Is this Israel’s first apartheid war?


Far from lacking a political strategy, Israel is fighting to reinforce the supremacist project it has built for decades between the river and the sea.

Israeli soldiers operating in Khan Younis, southern Gaza, 31 July 2024

Oren Yiftachel writes in +972 on 15 October 2024:

Over the past year, many have argued that the October 7 disaster — the largest massacre of Israeli civilians in the country’s history — was a sign that the status quo of permanent occupation has collapsed. Under Prime Minister Benjamin Netanyahu, Israel had been advancing a policy of long-term “conflict management” to bolster its occupation and settlement of Palestinian lands while containing fragmented Palestinian resistance. This involved financing a “deterred” Hamas, which several Israeli leaders considered to be “an asset.”

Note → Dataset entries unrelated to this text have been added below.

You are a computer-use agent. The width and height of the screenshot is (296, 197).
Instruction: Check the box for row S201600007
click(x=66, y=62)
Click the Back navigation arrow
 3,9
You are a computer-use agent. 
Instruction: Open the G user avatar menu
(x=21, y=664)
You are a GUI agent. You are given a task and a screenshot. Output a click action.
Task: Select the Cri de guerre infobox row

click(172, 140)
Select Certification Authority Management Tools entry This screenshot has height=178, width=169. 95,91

It’s true that some aspects of this strategy did collapse in the wake of October 7 — especially the illusion that the Palestinian national project could be crushed, or that Hamas and Hezbollah could be kept at bay in the absence of any political agreements. The notion that Jewish settlement could guarantee security along Israel’s borders and frontiers — a long-standing Zionist myth — was also shattered; beyond the deep trauma and grief suffered by dozens of Jewish border communities, some 130,000 Israelis from more than 60 localities within the Green Line were displaced, and most of them remain so.

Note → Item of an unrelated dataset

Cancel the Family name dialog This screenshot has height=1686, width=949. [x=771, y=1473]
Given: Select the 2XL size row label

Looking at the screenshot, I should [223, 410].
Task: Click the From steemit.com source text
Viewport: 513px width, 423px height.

Other experts have claimed that Israel’s war in Gaza, and now Lebanon, is void of political strategy for “the day after,” and is fought solely for the sake of Netanyahu’s political survival. But contrary to popular opinion, clear-eyed analysis of the past year shows that Israel continues to promote an unmistakable strategic goal in this war: maintaining and deepening the regime of Jewish supremacy over Palestinians between the Jordan River and the Mediterranean Sea. In this sense, the past 12 months might be best understood as Israel’s “first apartheid war.”

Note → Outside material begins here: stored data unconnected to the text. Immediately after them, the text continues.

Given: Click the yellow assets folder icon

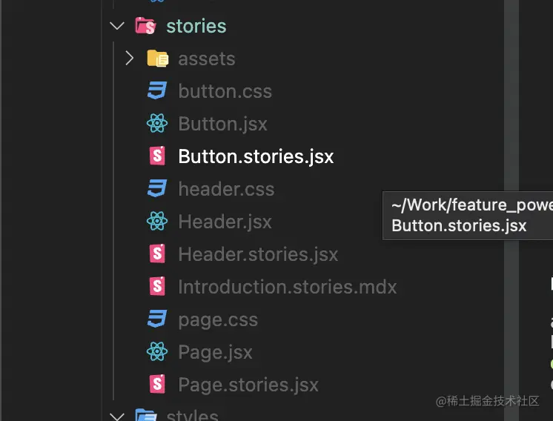Looking at the screenshot, I should [x=157, y=59].
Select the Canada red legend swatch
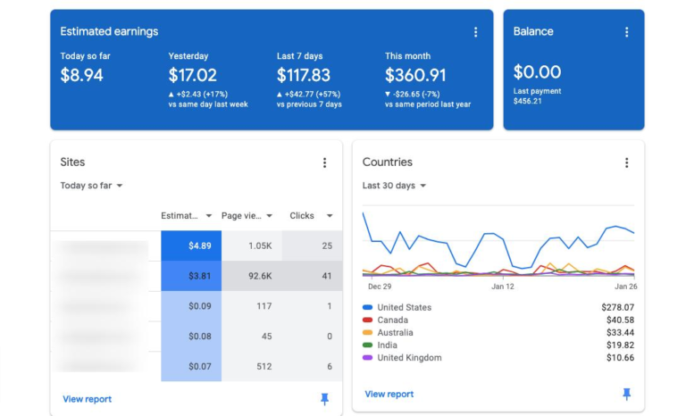 point(367,320)
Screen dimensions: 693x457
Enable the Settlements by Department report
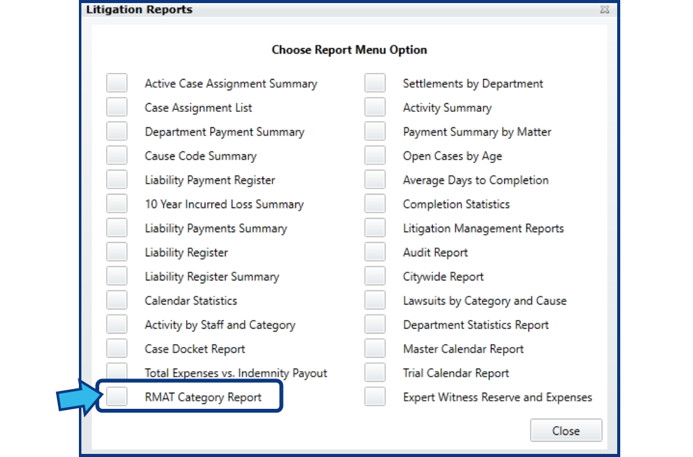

While its eight previous wars attempted to create new geographical and political orders or were limited to specific regions, the current one seeks to reinforce the supremacist political project Israel has built throughout the entire land, and which the October 7 assault fundamentally challenged. Accordingly, there is also a steadfast refusal to explore any path to reconciliation or even a ceasefire with the Palestinians.

Israel’s supremacist order, which was once termed “creeping” and more recently “deepening apartheid,” has long historical roots. It has been concealed in recent decades by the so-called peace process, promises of a “temporary occupation,” and claims that Israel has “no partner” to negotiate with. But the reality of the apartheid project has become increasingly conspicuous in recent years, especially under Netanyahu’s leadership.

Today, Israel makes no effort to hide its supremacist aims. The Jewish Nation-State Law of 2018 declared that “the right to exercise national self-determination in the State of Israel is unique to the Jewish people,” and that “the state views the development of Jewish settlement as a national value.” Taking this a step further, the current Israeli government’s manifesto (known as its “guiding principles”) proudly stated in 2022 that “the Jewish people have an exclusive and inalienable right to all areas of the Land of Israel” — which, in the Hebrew lexicon, includes Gaza and the West Bank — and promises to “promote and develop settlement in all parts of the Land of Israel.”

This July, the Knesset voted by an overwhelming majority to reject the establishment of a Palestinian state. And when Netanyahu speaks at the UN, as he did two weeks ago, the maps he shows clearly depict this vision: a Jewish state between the river and the sea, with Palestinians doomed to exist on the invisible margins of Jewish sovereignty as second- or third-class residents.

Ironically and tragically, the terror attacks of Hamas and its partners over the past three decades, as well as their rhetoric of denying Israel’s existence and advocating a future Islamic state between the river and the sea, were invoked as a pretext for Israel’s occupation and oppression of Palestinians. The October 7 massacres can thus be criticized not only as criminal and deeply immoral, but also as a “boomerang rebellion” that returns to enact brutal violence on the Palestinian people and severely undermines their just struggle for decolonization and self-determination. Hezbollah’s offensive in the north has added further fuel to the fire of the boomerang rebellion, which in turn burns its perpetrators.

Repress Palestinians, cement Jewish supremacy
Israel has violently dominated, expelled, and occupied Palestinians for over 75 years. But this history of oppression pales in comparison to the destruction wrought on Gazans over the past year — what many experts have termed a genocide.